The OEM 4S tire has a perimeter of 85 inches. The Pirelli tire I am using has a perimeter of 87.5 inches on the rear.
What sensor determines the mph displayed? Is it from the gearing/ transmission, wheel sensor?
If the displayed speed is 157mph at Road Atlanta am I going 157 or 87.5/85= 1.03 x 157 = 162mph ?
I think I understand you question. You are asking if the speedometer reading is determined by the speed of the rear tires. I found this in the Service Manual that suggest that the speed is calculated from the engine crankshaft speed, therefore, yes, it knows the selected gear ration in the transaxle and makes an assumptions about the diameter of the rear tires - so larger rear tires will cause it to read low.
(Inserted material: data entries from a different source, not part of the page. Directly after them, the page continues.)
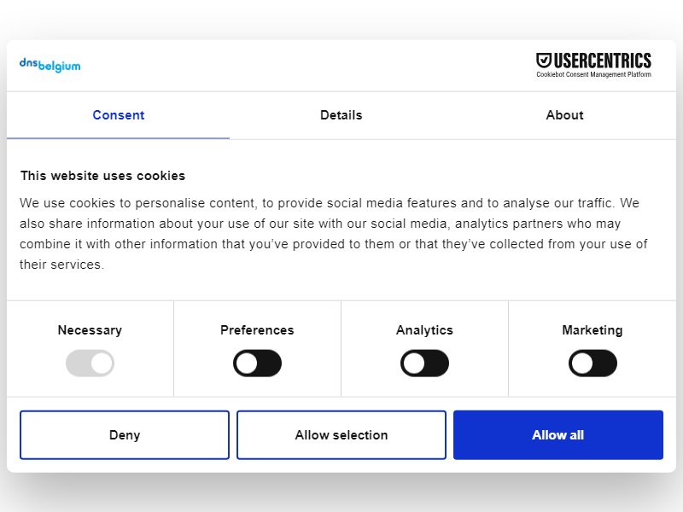Toggle the disabled Necessary cookies switch
Screen dimensions: 683x512
[90, 364]
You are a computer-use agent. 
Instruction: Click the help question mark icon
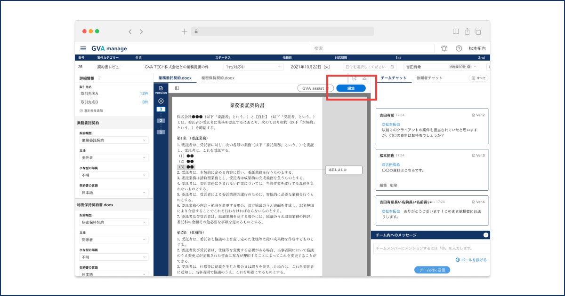tap(459, 48)
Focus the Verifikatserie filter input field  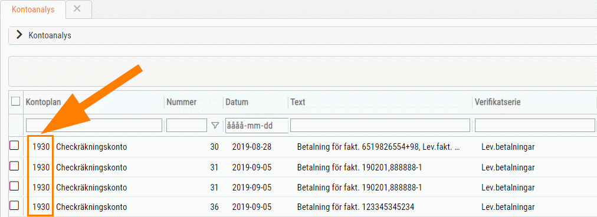click(534, 125)
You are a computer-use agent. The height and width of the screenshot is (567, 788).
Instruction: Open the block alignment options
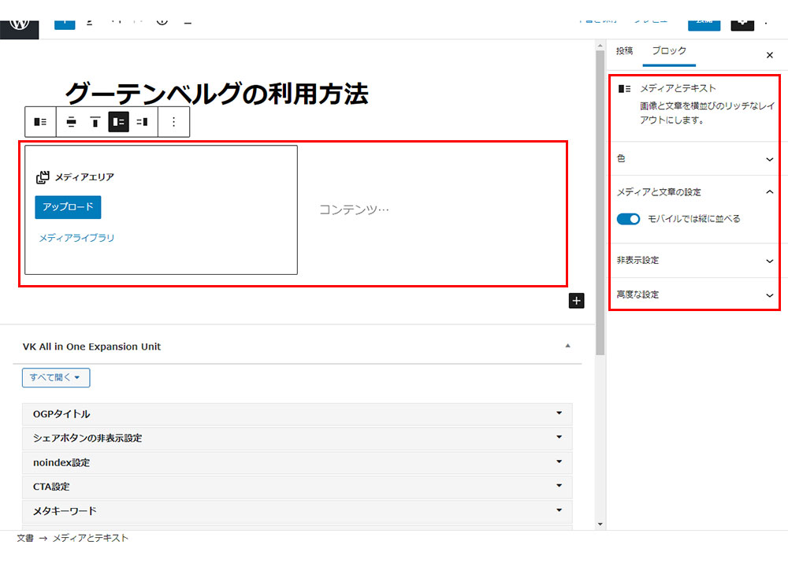[71, 122]

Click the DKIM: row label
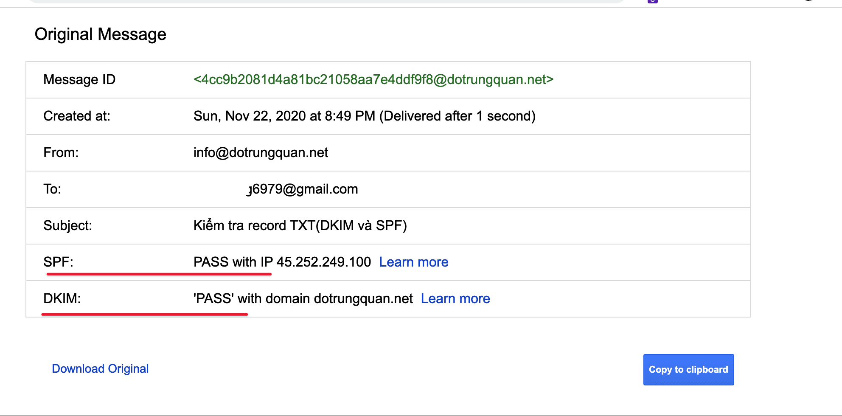(x=62, y=298)
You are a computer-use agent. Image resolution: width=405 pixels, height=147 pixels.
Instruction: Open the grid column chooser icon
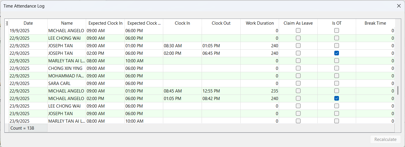(7, 23)
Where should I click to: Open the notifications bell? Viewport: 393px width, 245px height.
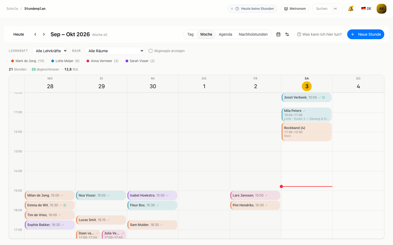[x=350, y=9]
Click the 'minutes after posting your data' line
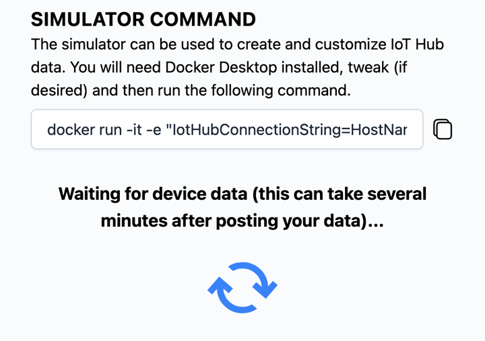Viewport: 485px width, 341px height. 243,221
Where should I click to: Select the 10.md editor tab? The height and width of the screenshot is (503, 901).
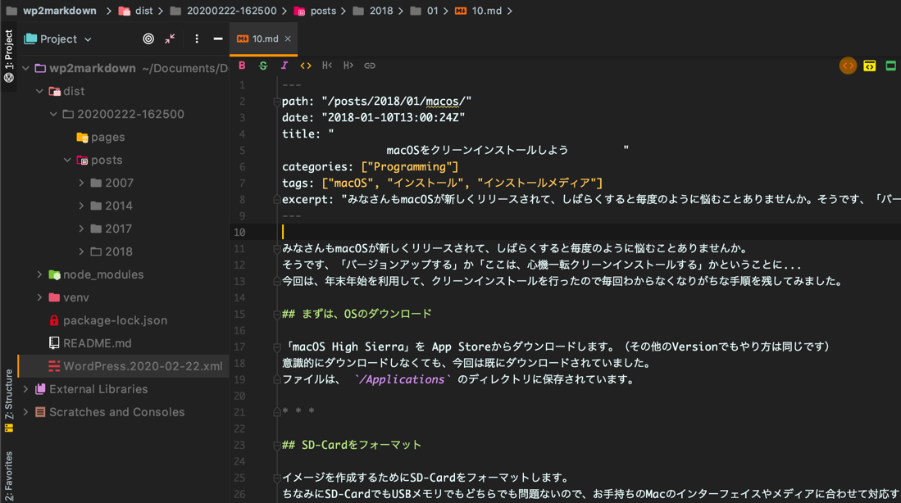tap(264, 39)
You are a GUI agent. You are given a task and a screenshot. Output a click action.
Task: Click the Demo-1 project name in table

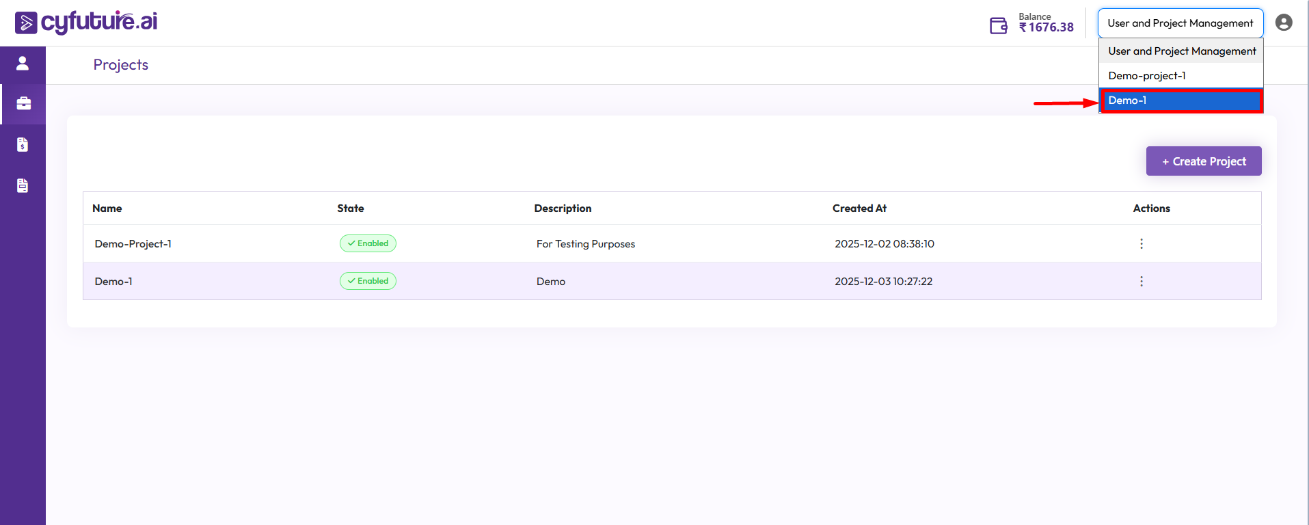click(113, 282)
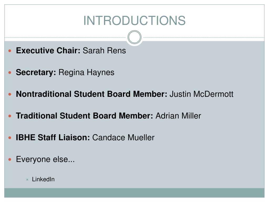Image resolution: width=269 pixels, height=202 pixels.
Task: Click the orange bullet beside Secretary
Action: tap(10, 72)
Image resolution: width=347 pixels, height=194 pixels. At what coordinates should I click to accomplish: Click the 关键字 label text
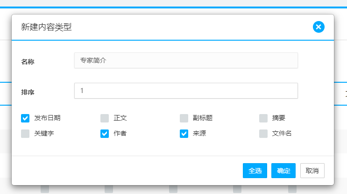click(x=44, y=134)
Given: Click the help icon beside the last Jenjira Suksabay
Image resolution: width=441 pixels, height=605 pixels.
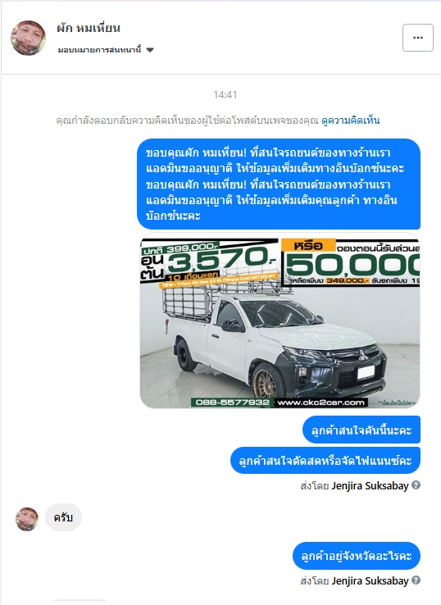Looking at the screenshot, I should click(x=416, y=580).
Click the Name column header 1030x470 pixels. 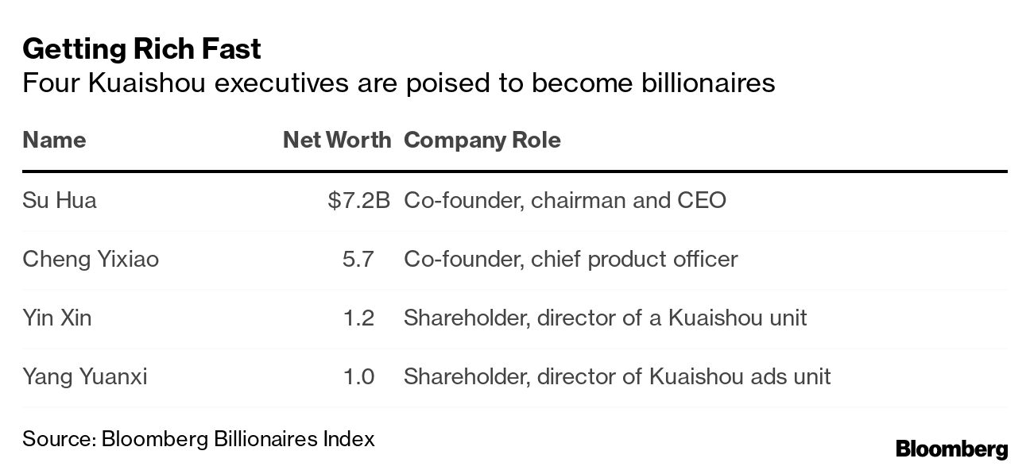(54, 141)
I did, however, note that there also individual wheel speed sensors that are used in the ABS and maybe other automated handling aids. And, I ran across a DTC that can be set if the vehicle speed sensor and a wheel speed sensor do not match. One of the conditions that causes it is incorrect tire/wheel combination. I have never seen anyone report an issue like that with different sized tires - so there must be some level of tolerance on setting of that code.
Last edited by Andybump; Oct 26, 2023 at 10:54 AM.
If it's using crankshaft revolutions to determine vehicle speed, it has to calculate it differently for each gear. That somehow seems a complicated way to do it when they could calculate it directly from either the transmission output or the ABS wheel speed sensors.